Comparison of the structural properties of the active site cavities of human and rat monoamine oxidase A and B in their soluble and membrane-bound forms.

Structural properties of the active site cavities in human and rat monoamine oxidases (MAOA and MAOB) have been studied in their detergent-purified and outer mitochondrial membrane (OMM) bound forms using a spin-labeled irreversible inhibitor (ParSL) as an active specific spin probe. ParSL has been found to be 5-10-fold more specific for human MAOB (hMAOB) with a Ki of ca. 20 muM, compared to Ki's in the range of 100-200 muM observed for other human and rat MAOs. Solvent accessibilities of the active-site-bound spin probes have been determined by studying the power saturation properties of the spin probe EPR signals in the presence and absence of a polar paramagnetic reagent NiEDDA and by measuring the extent of spin probe reductions on treatment with excess ascorbic acid.

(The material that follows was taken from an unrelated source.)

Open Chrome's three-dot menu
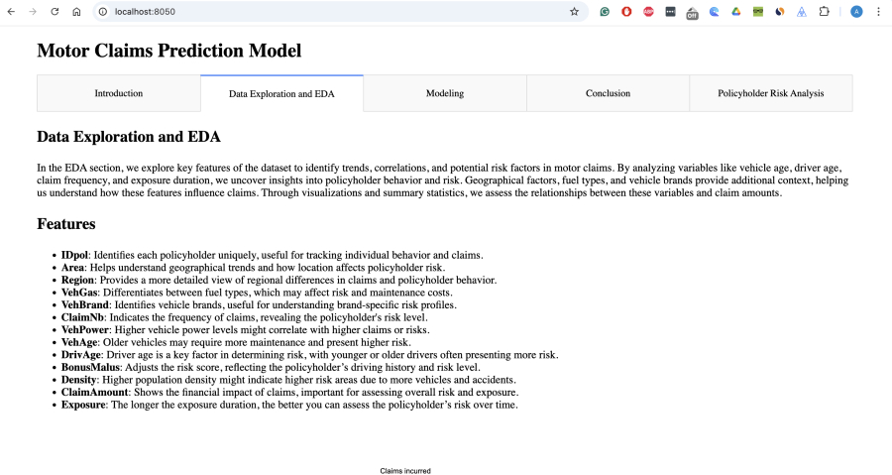This screenshot has width=892, height=475. tap(878, 12)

Results presented here show that the spin probe bound to the hMAOA active site is ca. 7-8-fold more accessible than in hMAOB. In contrast, the spin probes covalently attached to the two rat enzyme active sites show comparable accessibilities to each other. On comparison of human versus rat enzymes, the active-site-bound spin probes in the two rat MAOs show ca. 40% less accessibilities compared to the same in hMAOA but ca. 4-5-fold higher accessibilities than in hMAOB active site. The present data thus suggests that the structural properties of the active site cavities in rat MAOs are significantly different compared to those in the two human enzymes, which correlates with the differences reported earlier in the inhibitor specificities between human and rat MAOs.